Being drawn to social justice and creative thinking all her life, Ursula ultimately faced few viable options when choosing a university degree. She is currently completing her final year of study in the Bachelor of Creative Intelligence and Innovation. Her core degree, Bachelor of Communications (Social and Political Science) is key in guiding her principles and thought processes in the innovation space; ensuring social justice sits at the core of ideation. Ursula is the Year Representative for the fourth year Bachelor of Creative Intelligence and Innovation cohort as well as an active member of the UTS Student Representative Council. Both these roles require her to work closely with students and university staff to navigate the complexities of engaging with SaP concepts in multiple roles.  In non-COVID times Ursula enjoys travelling and meeting new people. In COVID times she has learnt to play the guitar with her Dad. This means she can only play songs from the 70s and 80s era.

 

Kyra

Jennifer

Fatima

 

Kyra Araneta, Jennifer Fraser and Fatima Maatwk

Kyra Araneta, Dr Jennifer Fraser and Dr Fatima Maatwk are colleagues working in partnership at the University of Westminister, England.

Kyra recently completed her undergraduate degree in Sociology at the University of Westminster and has continued her studies for a Masters in International Relations. As a woman of mixed African-Asian descent, identity work has been a complex task for Kyra, but nevertheless a process that has inspired her efforts towards creating decolonial and anti-racist tools and spaces in the academy. In her next few years in education, she hopes that her work on the Pedagogies for Social Justice project can help to transform the ways we think about and engage with pedagogy at the higher education level.

As a non-binary queer academic at the University of Westminster, Jennifer has spent the past 20 years in the UK teaching and researching at the intersections of literature, gender studies, queer theory and critical pedagogies. Their approaches to education are also shaped by experiences as a white settler migrant in Canada and by growing up between different linguistic and geographic spaces of ‘home’. These both/and experiences of identity formation have taught them to centre building relationships and sharing stories to develop collaborative analyses. Formally, Jennifer is Principal Lecturer in the School of Social Sciences and University Director of Student Partnership in the Centre for Education and Teaching Innovation. What Jennifer loves most about these roles is how they bring them into contact with other dreamers and co-conspirators for change.

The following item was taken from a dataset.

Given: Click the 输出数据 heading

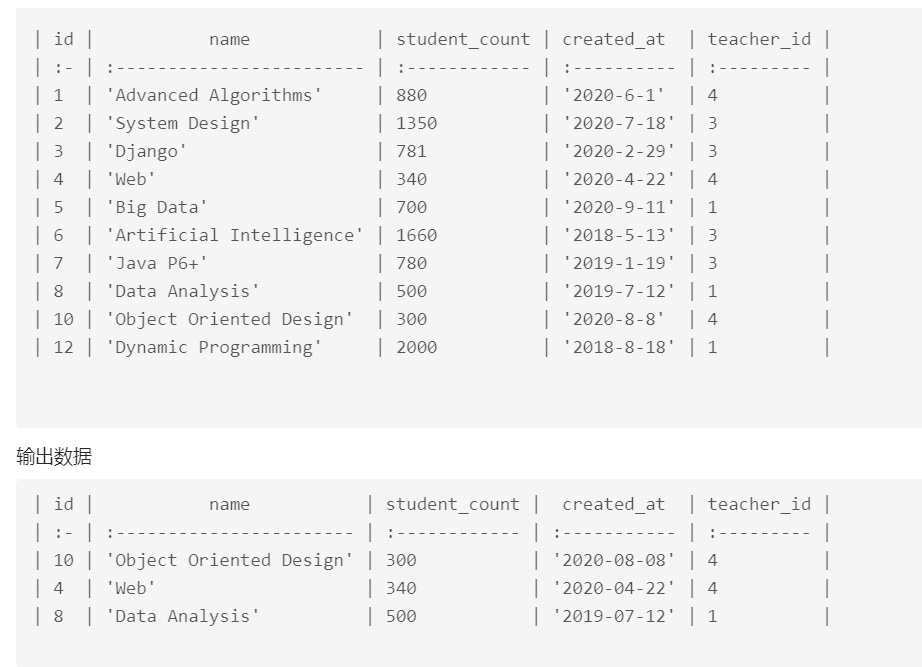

Fatima (she/her) is an Egyptian-German, Muslim lecturer and researcher at the University of Westminster. In the Centre of Education and Teaching Innovation (CETI), Fatima’s engagement with student partnership ties directly into her work on both the Pedagogies for Social Justice and Students as Co-Creators project. Her interests include fostering decolonial spaces within the academy and doing good, ethical work towards social justice, through methods such as student-staff partnership. She also lectures at Westminster Business School where she completed her doctoral research, whilst she completed her Bachelor and Masters degrees in Economics and Business Administration, at Humboldt University to Berlin. Prior to her academic career, Fatima worked in international development at both governmental and non-governmental organisations in Germany and Egypt. She worked on projects tackling public sector reform, alternative dispute resolution, human resources management, mediation, and negotiation.